» TEXTO DE ESTUDIO
........

El cultivo del tabaco parece haber sido introducido
en Canarias en los primeros años del siglo XVII.
En el de 1609, un tal Claudio Ferrau, vecino de Niza, se comprometía con Pedro
Crosil, mercader de Marsella y su futuro
cliente, «a hacer en esta isla de Tenerife y en la de La Palma y en la de Gomera y en el Hierro toda la
cantidad de tabaco que se pudiera hazer
y beneficiar, de la misma suerte y propiamente como se haze y beneficia en las Indias y particularmente como se haze y usa en Santo Domingo de la ysla Española, Indias
de Su Magestad, que yo estoy en el uso del muy
ábil y suficiente y diestro en ello».
No hay noticias de los resultados de este compromiso.
El proyecto parece demasiado ambicioso, para que se haya podido poner en ejecución, sin haber dejado rastro
alguno. Sin embargo, lo cierto es que en La Gomera y en El Hierro se cultivaba el tabaco a mediados del siglo XVII, posiblemente también
en Tenerife. El resultado fue que las ventas particulares de tabaco producido en
las islas mermaron los beneficios del arrendador de la renta del tabaco. Este
se quejaba en 1657 que estaba perdiendo
el 60% de la recaudación prevista: para poner coto a la mala costumbre de fumar sin pagar al
estanco, se mandó por la Real Audiencia que
se arrancasen todos los plantíos.
El pastel, hierba pastel o glasto, planta crucífera
utilizada en las tintorerías antes de la aparición
del añil, ha sido cultivado en Tenerife sobre
una escala relativamente importante. Desde 1505, un Juan Martín, portugués,
recibía una data de 250 fanegas de tierras de sequero, para
esta finalidad. El pastel se exportaba a mediados del siglo XVII;
pero, curiosamente, también se importaba en
esta misma época, desde Francia. Todavía
tenía interés comercial a principios del siglo siguiente por ser las
Canarias el único productor, junto con las islas Azores y la región francesa
del Languedoc; pero el valor del producto bajó
después vertiginosamente, debido a la afluencia, en el comercio, del
Índigo procedente de las Indias.

........

» DATOS DISPONIBLES
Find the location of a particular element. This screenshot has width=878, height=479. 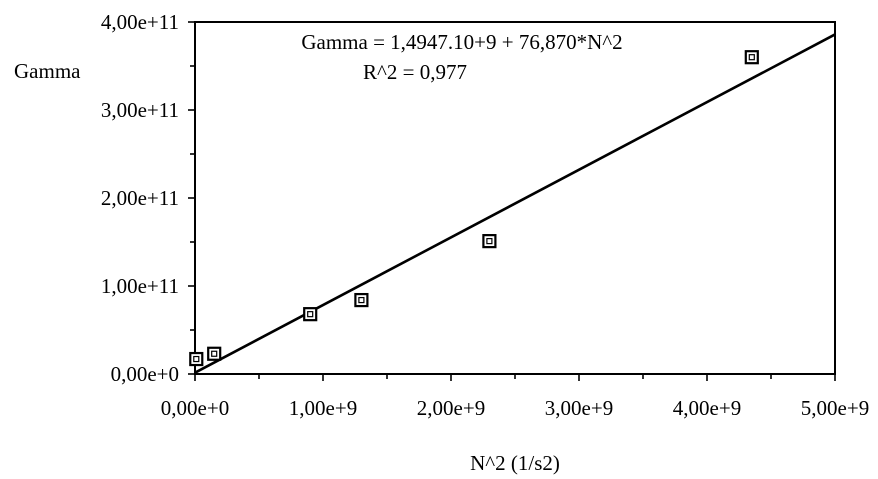

x-tick-label: 1,00e+9 is located at coordinates (323, 408).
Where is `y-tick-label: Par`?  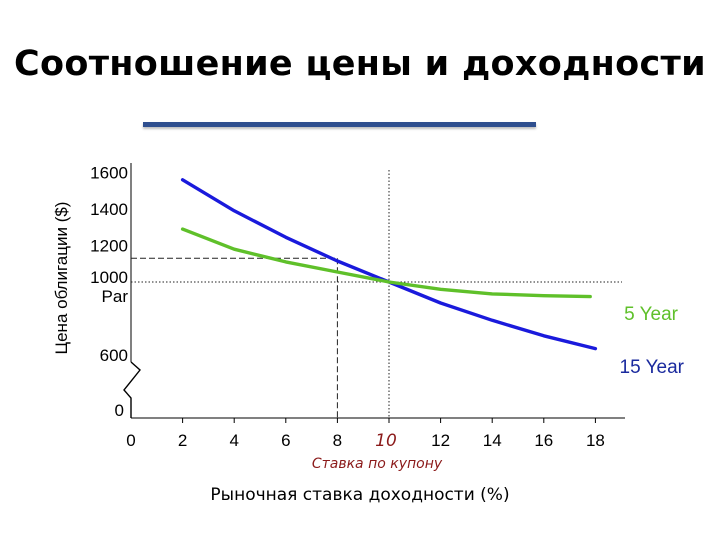 y-tick-label: Par is located at coordinates (116, 296).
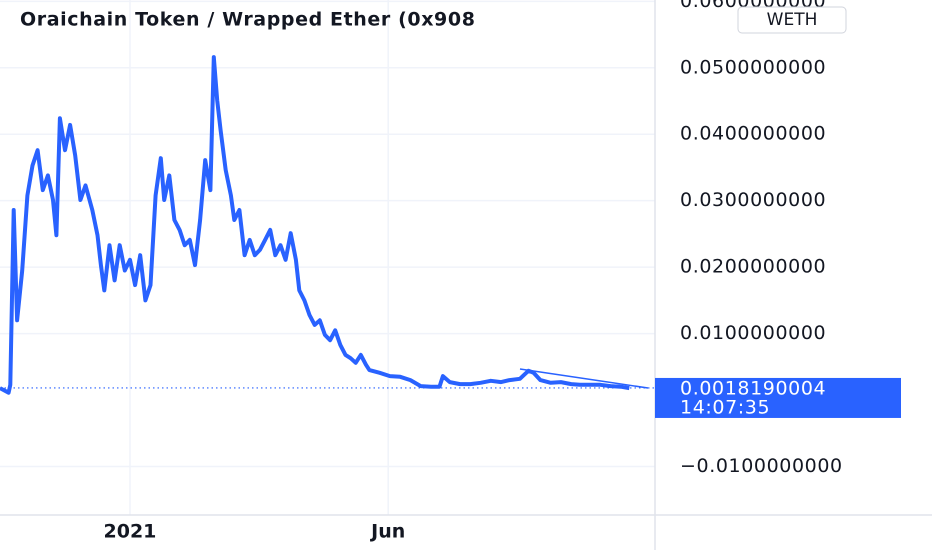 Image resolution: width=932 pixels, height=550 pixels. Describe the element at coordinates (130, 532) in the screenshot. I see `x-tick-label: 2021` at that location.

........

» TAREA
Extrae sin cambios, del texto sobre el tabaco y el pastel en Canarias, el fragmento que va desde "El proyecto parece" hasta "todos los plantíos.".

» RESPUESTA
El proyecto parece demasiado ambicioso, para que se haya podido poner en ejecución, sin haber dejado rastro
alguno. Sin embargo, lo cierto es que en La Gomera y en El Hierro se cultivaba el tabaco a mediados del siglo XVII, posiblemente también
en Tenerife. El resultado fue que las ventas particulares de tabaco producido en
las islas mermaron los beneficios del arrendador de la renta del tabaco. Este
se quejaba en 1657 que estaba perdiendo
el 60% de la recaudación prevista: para poner coto a la mala costumbre de fumar sin pagar al
estanco, se mandó por la Real Audiencia que
se arrancasen todos los plantíos.